На миг Магьер наморщила лоб, словно Лисил говорил на непонятном ей языке, потом смысл вопроса все же дошел до нее. Она тоже глянула на море.

– Полагаю, что так.

Лисил хихикнул:

– Признаю свою ошибку. Ты просто не способна выражаться поэтически.

– Собери‑ка лучше хвороста, ленивый ты полукровка!

Они разбили лагерь довольно далеко от берега, но все равно казалось, что бескрайнее море дышит и ворочается почти рядом. Последний отблеск дня погас на горизонте, густые кроны старых деревьев прикрывали их от вечернего похолодавшего ветра. Лисил рылся в мешках, сваленных как попало в тележке, – там должны были еще остаться яблоки и вяленое мясо, – когда Малец вдруг перестал игриво носиться вокруг лагеря и застыл, бдительно навострив уши. Глядя на лес, он зарычал – такого рычания Лисил от него никогда не слышал.

– Что случилось, малыш?

Пес не шелохнулся, не изменил бдительной стойки – словно он был волком, издалека выслеживающим добычу. Его серебристо‑голубые глаза стали темно‑серыми, верхняя губа приподнялась, обнажив зубы.
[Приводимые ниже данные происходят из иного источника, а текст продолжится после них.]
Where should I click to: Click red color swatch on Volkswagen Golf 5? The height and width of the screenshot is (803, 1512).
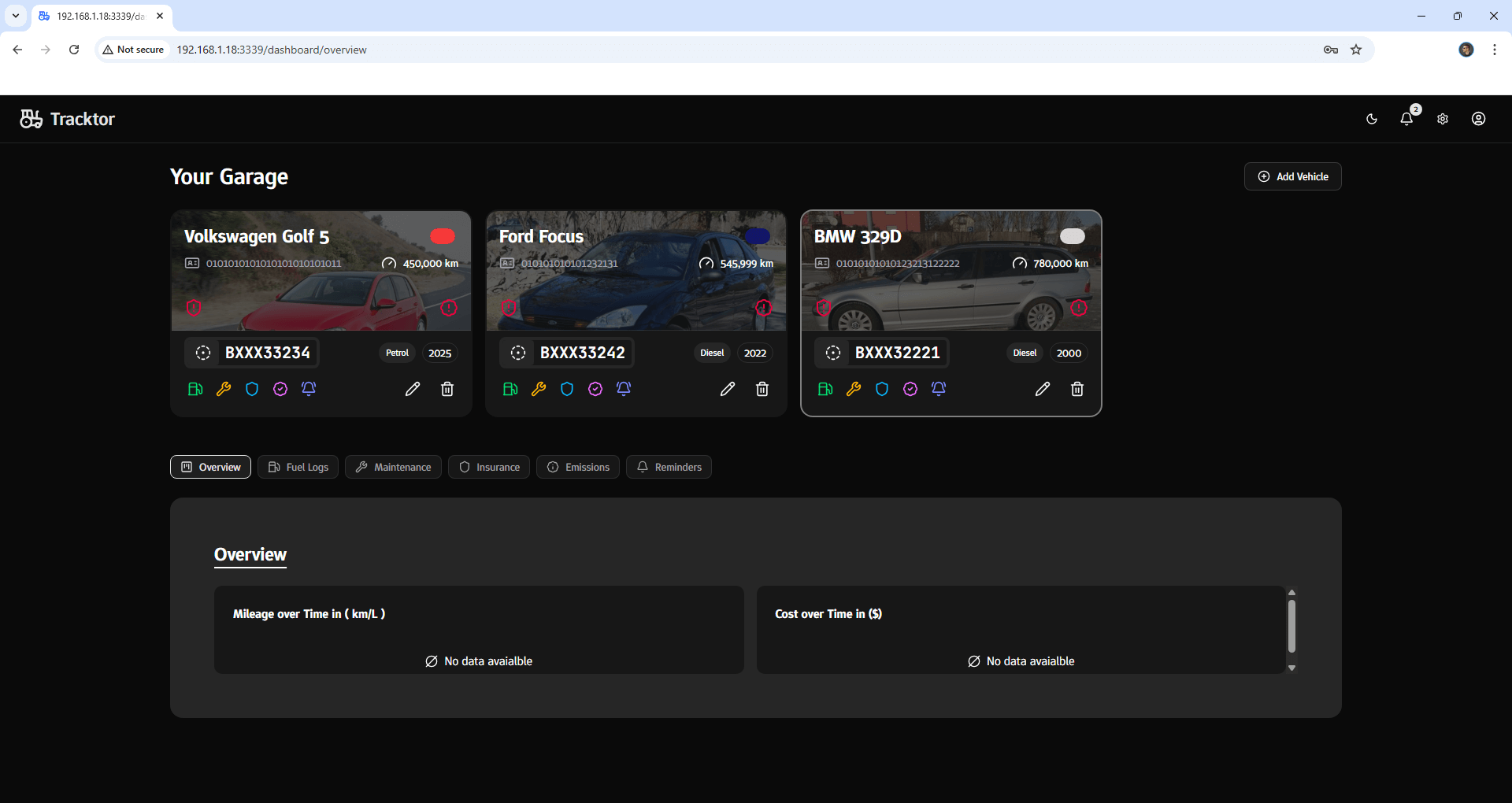(443, 236)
– Магьер! – тихо позвал Лисил.

Однако его напарница уже пристально смотрела на пса – вернее, то на пса, то на темневший перед ними лес.

– Точно так он вел себя той ночью, – прошептала она, – в Стравине, около реки.

Они много ночей провели в Стравине у разных рек, но Лисил прекрасно знал, какую ночь она имеет в виду. Он высвободил руки из тележки и, сложив их крест‑накрест, сунул в рукава, нашаривая спрятанные стилеты.

– Где твоя сабля? – спросил он негромко, не сводя глаз с деревьев.

– У меня в руке.

От подножия скалы в обе стороны тянулся ровный белоснежный песок, но Крысеныш предпочел вскарабкаться на скалу, цепко и без усилий хватаясь за выступы и трещины. Может, берегом идти и быстрее, но очень уж он открыт непрошеным взорам. Добравшись до вершины, он хотел было оглядеться и прикинуть, куда направиться, – но тут его ноздри щекотнул дымок костра.

Крысеныш рывком повернул голову на запах – и тут же учуял мужчину, женщину и осла. Затем его обоняние распознало еще один запах. Собака? Эдван нес какую‑то чушь насчет собаки… Крысеныш ненавидел Эдвана, пожалуй, даже больше, чем Рашеда.